Developmental and epileptic encephalopathies (DEEs) represent a group of conditions often characterized by onset in infancy, very active EEG interictal epileptiform abnormalities, polymorphous and drug-resistant seizures, and neurological, cognitive, and behavioral deficits (Scheffer et al. 2017). Most of DEEs are genetic in origin and arise from de novo mutations, albeit autosomal recessive and X-linked inheritance patterns have also been reported. Clearly, the identification of the genetic causes in DEEs is extremely important to understand the pathogenetic mechanisms, to guide therapeutic options, and to provide a more accurate genetic counseling. In the last few years, chromosome microarrays and next-generation sequencing (NGS) techniques have allowed the identification of an increasing number of de novo variants in several different genes, confirming the high genetic heterogeneity of DEEs. Up to date, more than 50 genes have demonstrated a definite or possible pathogenic role in specific clinical and EEG phenotypes, while the exact role of other candidate genes needs future validation studies (He et al. 2018; Myers et al. 2019). The increasing knowledge of the genetic background of the disease has allowed designing NGS assays that target panels of associated genes. Although their introduction has improved the diagnostic yield, many patients still remain without a molecular diagnosis, suggesting that many DEE genes have yet to be discovered (Ko et al. 2018).

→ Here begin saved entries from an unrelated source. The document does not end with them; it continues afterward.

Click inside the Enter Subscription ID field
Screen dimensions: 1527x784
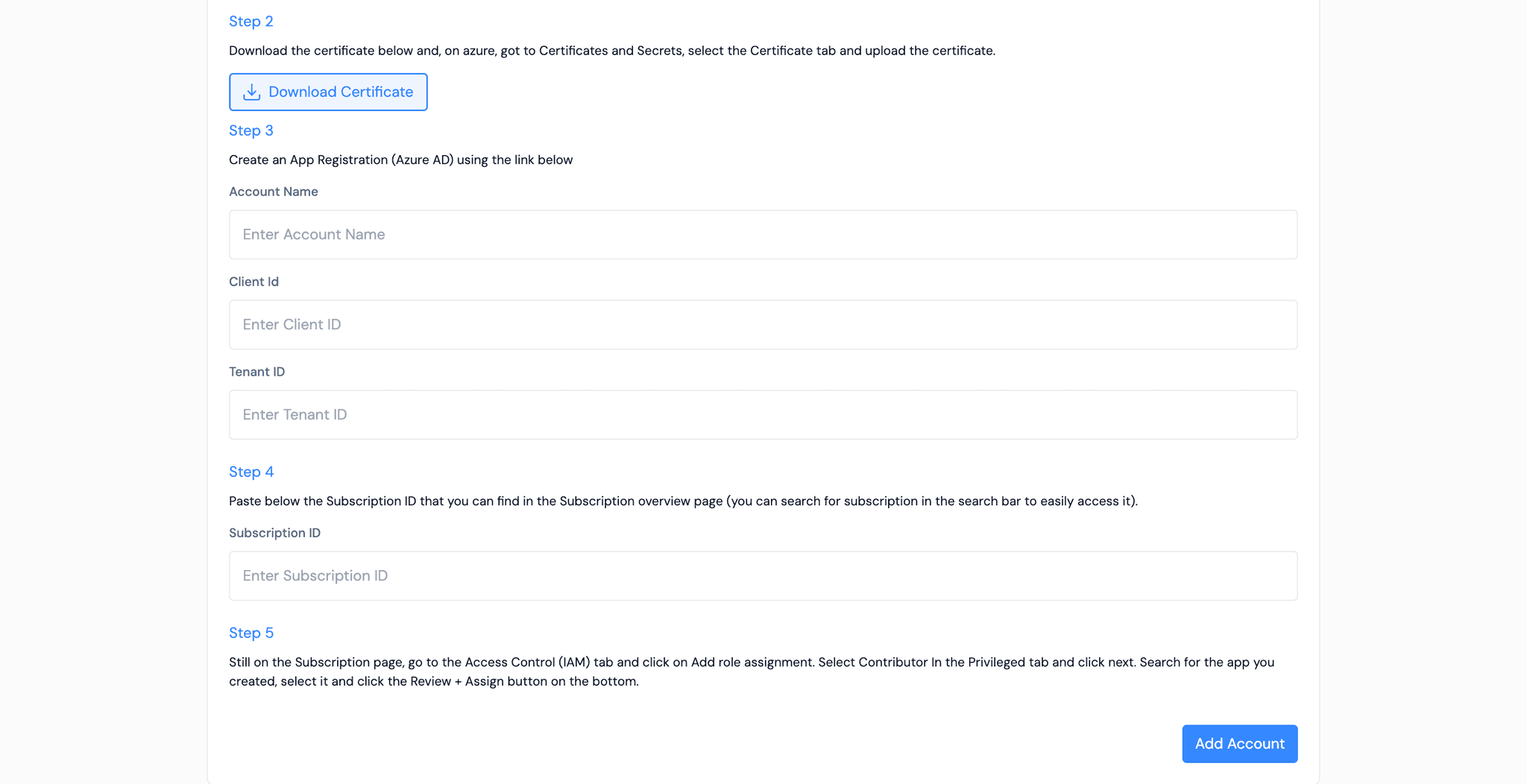tap(763, 575)
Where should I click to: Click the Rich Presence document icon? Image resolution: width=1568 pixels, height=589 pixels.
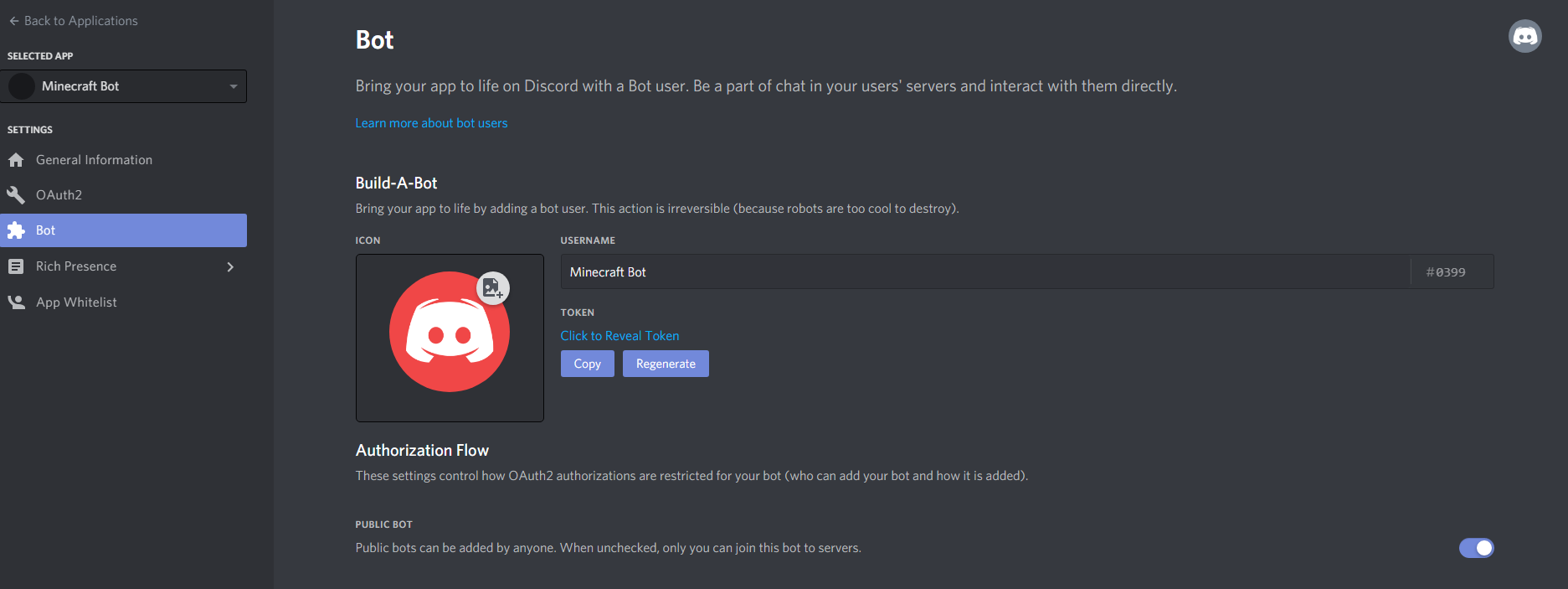16,266
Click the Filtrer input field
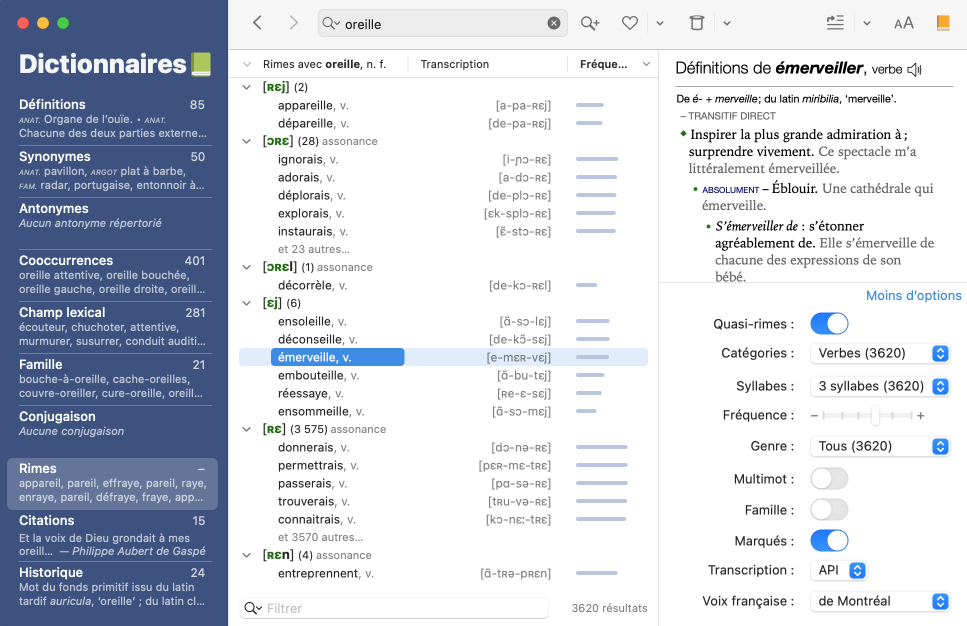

Here, we report on two non-consanguineous families, in which the affected members shared a phenotype characterized by the early onset drug-resistant epilepsy, severe psychomotor delay, spastic tetraplegia, microcephaly, diffuse cerebral hypomyelination, and brain or cerebellar atrophy. NGS analysis revealed that the affected individuals in each family carried distinct homozygous variants in the ACTL6B gene (also known as BAF53B), coding for a subunit of the neuron-specific chromatin remodeling complex nBAF (BRG1/brm-associated factor) (Olave et al. 2002). So far, very few ACTL6B gene variants have been reported in WES cohort studies of patients with neurodevelopmental disorders and/or congenital brain malformations (Karaca et al. 2015; Maddirevula et al. 2018; Sajan et al. 2017). In the light of the functional roles of ACTL6B, we considered the homozygous changes of this gene as a likely underlying cause of DEE in these families.
Materials and methods
Study subjects
The study was conducted in accordance with the Declaration of Helsinki and national guidelines and has been approved by the local ethics committee “Comitato Etico IRCCS Sicilia—Oasi Maria SS.”, project number: 2018/07/18/CE-IRCCS-OASI/14 as of July 7, 2018. Written informed consent was obtained from each subject or their guardians.
Genetic studies
Genomic DNA was extracted by the standard procedures from peripheral blood samples obtained from family members with informed consent. SNP/CGH array screening was performed using the combined array CGH plus SNP from CytoSure ISCA UPD array 4 × 180 K (Oxford Gene Technology, UK) and analyzed with the Agilent Microarray Scanner, Feature Extraction Software version 11.5, and Agilent Genomic Workbench 7.0 (Agilent Technologies, Santa Clara, CA, USA).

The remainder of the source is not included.